La Suisse devrait pouvoir exclure de tout recours à l’aide sociale les citoyens de l’Union européenne qui cherchent du travail. Le projet du Conseil fédéral obtient un large soutien, même à gauche. Les critiques se concentrent sur la question du droit de séjour suite à une perte d’emploi.

Le Conseil fédéral avait annoncé les nouvelles mesures qu’il entendait prendre peu avant la votation du 9 février dernier sur l’initiative de l’UDC «contre l’immigration de masse». Selon le projet envisagé, les citoyens de l’Union européenne (UE) cherchant du travail en Suisse ne pourraient désormais plus recevoir l’aide sociale. Cette mesure serait aussi valable pour leurs familles.

Le Conseil fédéral souhaitait également préciser sous quelles conditions les citoyens issus de l’UE ou de pays de l’AELE (Islande, Liechtenstein, Norvège) ne travaillant plus ou n’ayant plus droit aux indemnités chômage perdraient leur droit de séjour en Suisse. La commission de gestion du Conseil national avait critiqué dans un rapport la diversité des pratiques entre cantons actuellement de mise.

L’UDC et le PLR en veulent plus

La procédure de consultation s’est terminée mercredi. Les partis de droite ont accueilli le projet favorablement, mais ils en veulent plus. Pour l’UDC, le fait d’exclure les ressortissants de l’UE cherchant un travail de l’aide sociale arrive «bien tard.». Le Conseil fédéral n’aurait pris cette mesure que dans le cadre de la campagne du 9 février afin de contrer l’initiative sur l’immigration, selon le parti.

Le parti blochérien plaide également pour une exclusion de l’aide d’urgence des citoyens de l’UE. S’appuyant sur ses exigences concernant la mise en œuvre de sa propre initiative, l’UDC demande des limitations supplémentaires, notamment au droit à l’assurance chômage et à l’AVS.

Pour sa part, le PLR estime que les mesures envisagées par le Conseil fédéral étaient déjà prévues dans l’accord de libre circulation des personnes (ALCP) avec l’UE. «La Suisse doit juste les mettre en œuvre.» Le parti réclame également un élargissement de ces mesures: le permis B, valable 5 ans, ne devrait plus être accordé automatiquement pour les citoyens de l’UE et de l’AELE.

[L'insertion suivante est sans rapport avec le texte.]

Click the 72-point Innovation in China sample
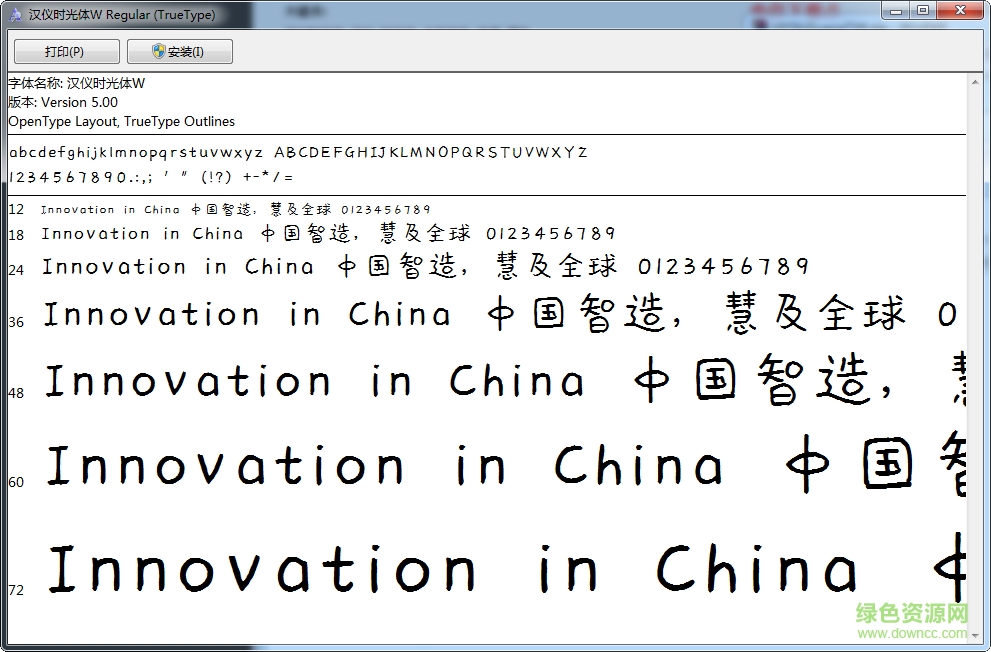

Craintes d’explosion des coûts

A gauche, le PS est globalement favorable au projet de la Confédération. Il souhaite cependant clarifier si les retraités ayant travaillé en Suisse selon l’ALCP pourront toucher des prestations complémentaires à l’AVS, même s’ils n’ont plus d’autorisation d’établissement.

Autre son de cloche chez les Verts, la Conférence suisse des institutions d’action sociale (CSIAS) et l’Union syndicale suisse (USS). Ils craignent une explosion des coûts de l’aide sociale. Suite à la perte de leur emploi, les bénéficiaires d’un permis B pourraient être contraints d’accepter des mauvaises conditions salariales, afin de pouvoir rester en Suisse.

Ils seraient alors potentiellement candidats à l’aide sociale, malgré leurs revenus. Si les travailleurs étrangers sont mis sous pression par des employeurs, cela pourrait avoir des répercussions sur tous les salaires en Suisse, prévient l’USS.

Du côté des PME, l’Union suisse des arts et métiers (usam) salue une uniformisation des pratiques cantonales. Les cantons eux-mêmes sont favorables à une clarification de la situation juridique, comme l’écrit la Conférence des directrices et directeurs des départements cantonaux de justice et police (CCDJP).

La CCDJP estime toutefois qu’il faut préciser certains aspects du projet. Si la Confédération veut réglementer le droit de séjour des citoyens de l’UE ayant perdu leur emploi en Suisse, elle doit prendre en compte les cas de figure tels que les démissions ou les pertes d’emploi suite à une maladie ou un accident.